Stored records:
*****

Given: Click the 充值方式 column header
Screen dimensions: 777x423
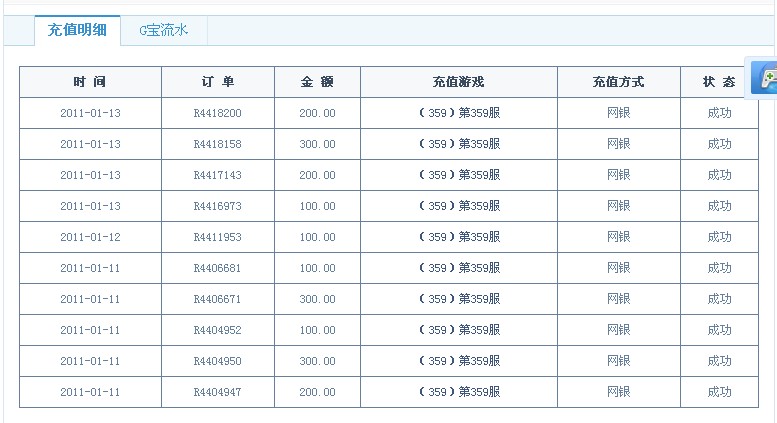Looking at the screenshot, I should tap(619, 82).
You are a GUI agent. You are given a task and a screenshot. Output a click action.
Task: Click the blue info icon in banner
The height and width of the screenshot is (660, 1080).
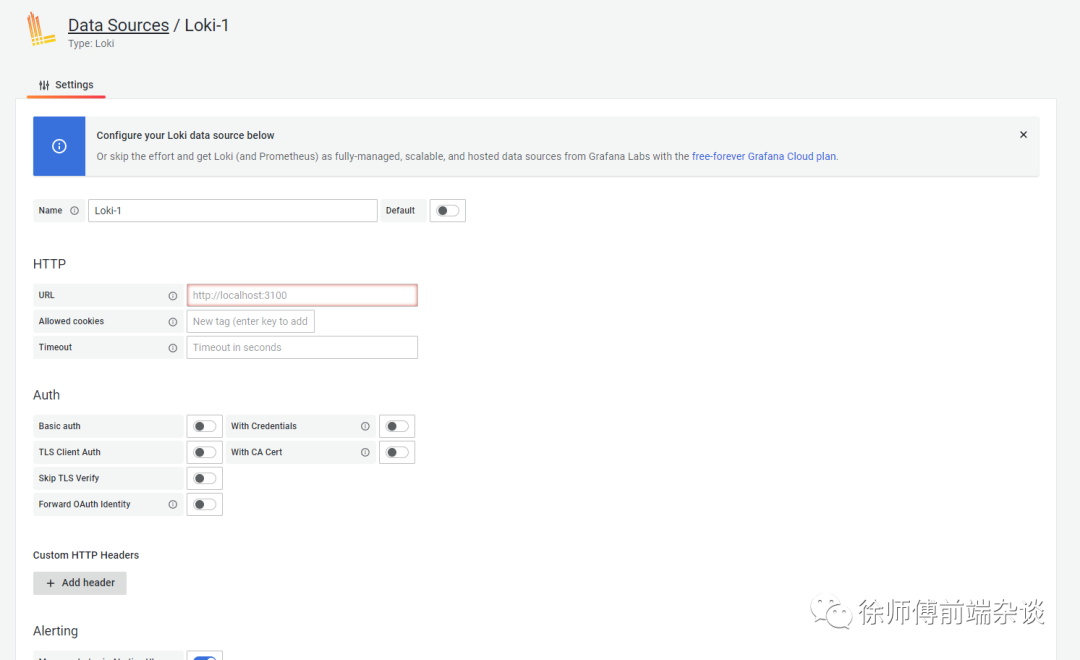pyautogui.click(x=59, y=146)
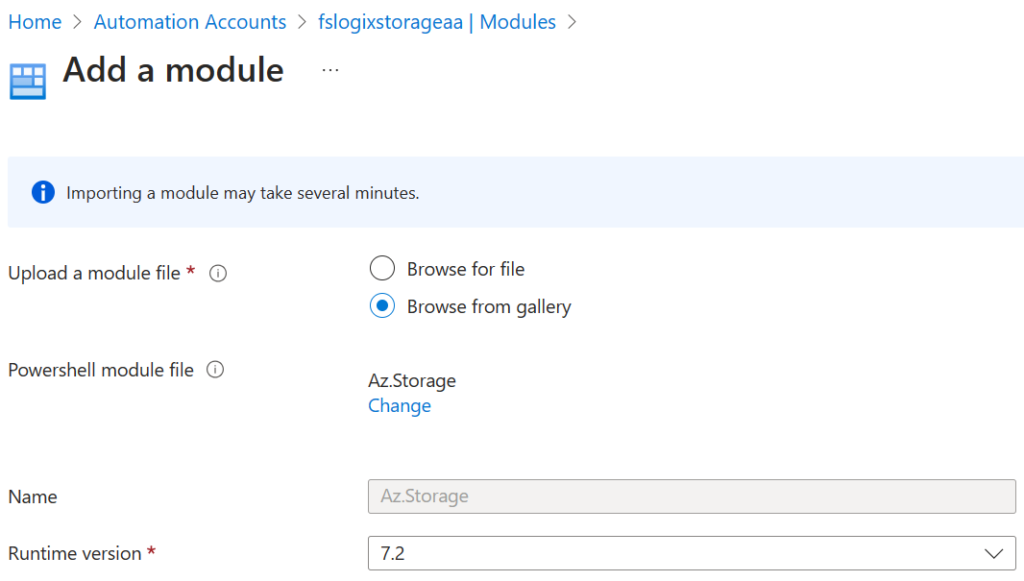
Task: Click Change to pick another module
Action: click(399, 406)
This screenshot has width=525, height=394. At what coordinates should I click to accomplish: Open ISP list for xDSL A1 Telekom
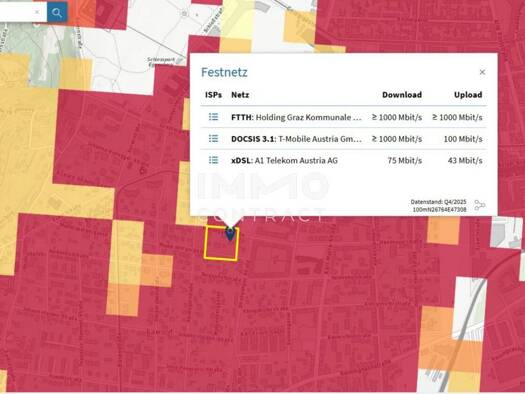click(x=213, y=160)
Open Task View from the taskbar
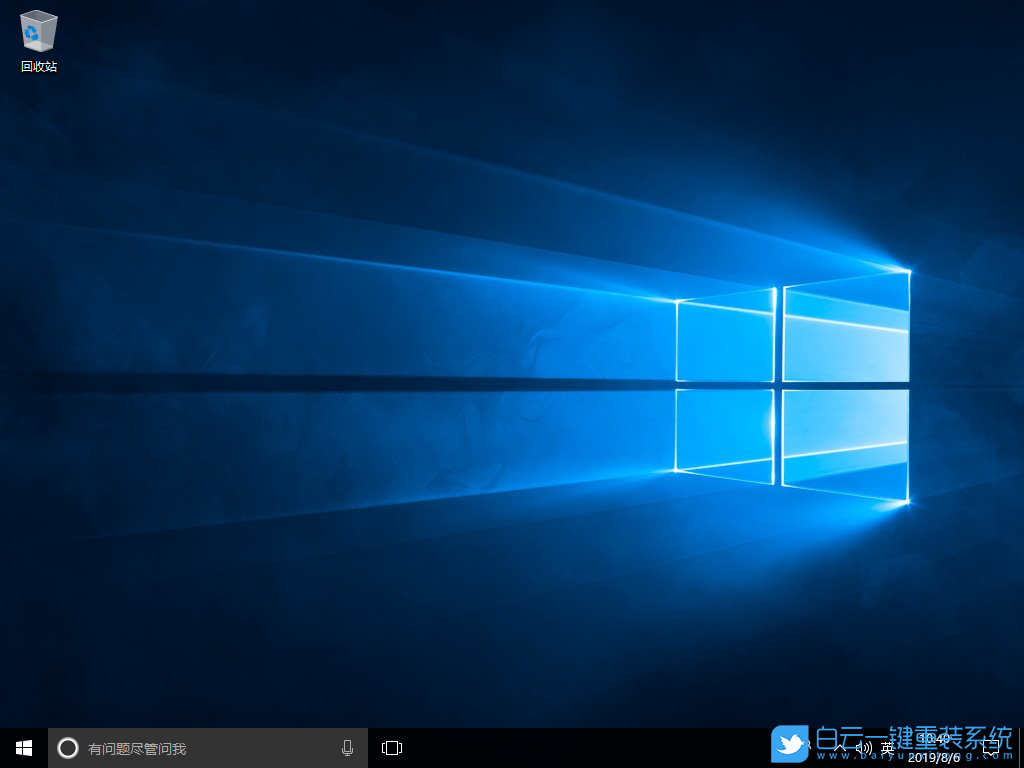 click(392, 748)
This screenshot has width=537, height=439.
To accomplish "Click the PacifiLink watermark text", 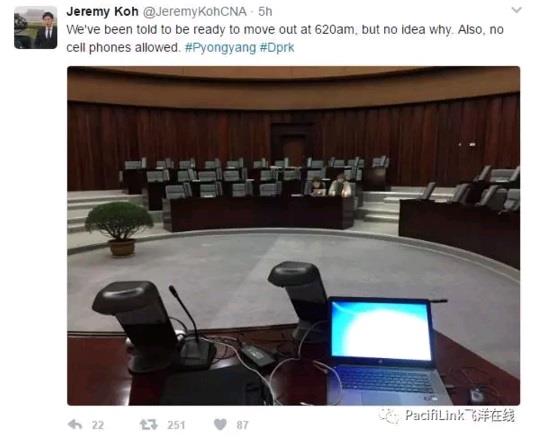I will (460, 415).
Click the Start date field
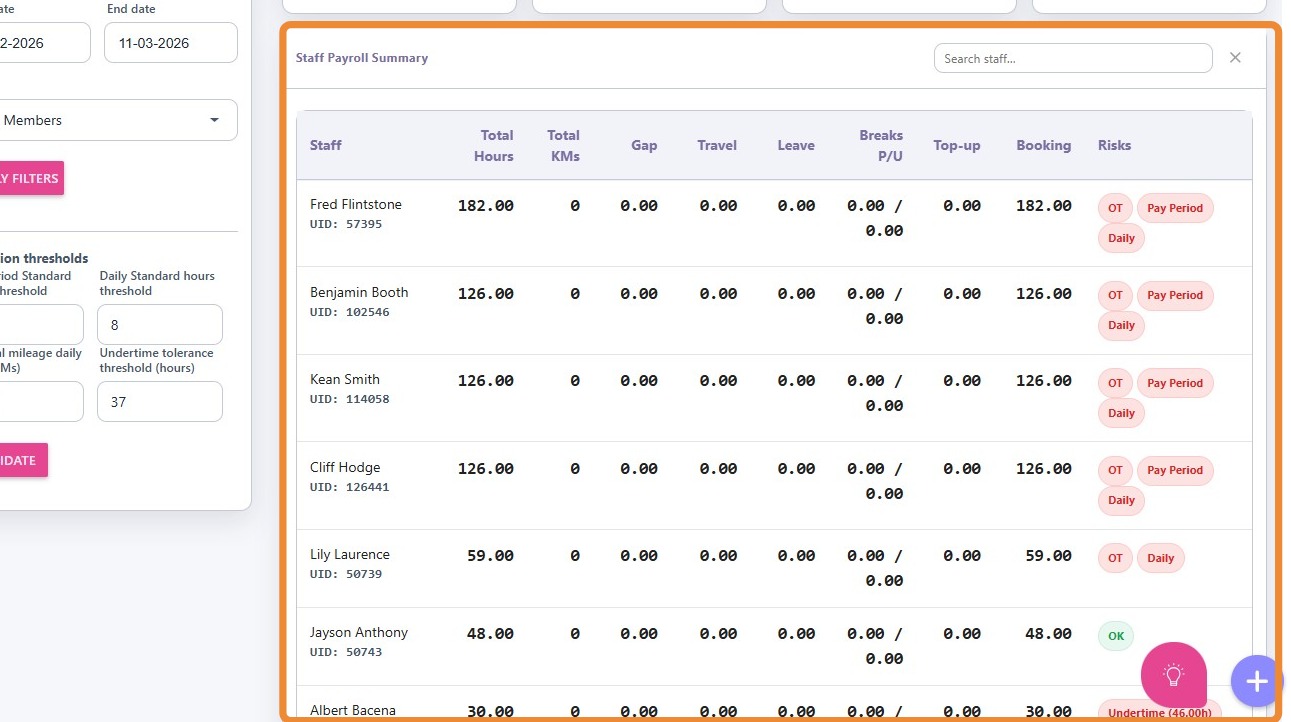The height and width of the screenshot is (722, 1291). (x=40, y=43)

*****

_Task instructions_:
All that is needed is an exact copy of the lines from the top of the entries through the line containing "This screenshot has width=537, height=439.", pictures left out.

_The answer_:
Given: Click the 充值方式 column header
Screen dimensions: 777x423
Looking at the screenshot, I should tap(619, 82).
You are a GUI agent. You are given a task and a screenshot. Output a click action.
Task: Click the blue info icon in banner
The height and width of the screenshot is (660, 1080).
pyautogui.click(x=59, y=146)
Task: Click Change to pick another module
Action: click(399, 406)
This screenshot has width=525, height=394. At what coordinates should I click to accomplish: Open ISP list for xDSL A1 Telekom
click(x=213, y=160)
Open Task View from the taskbar
 click(392, 748)
This screenshot has width=537, height=439.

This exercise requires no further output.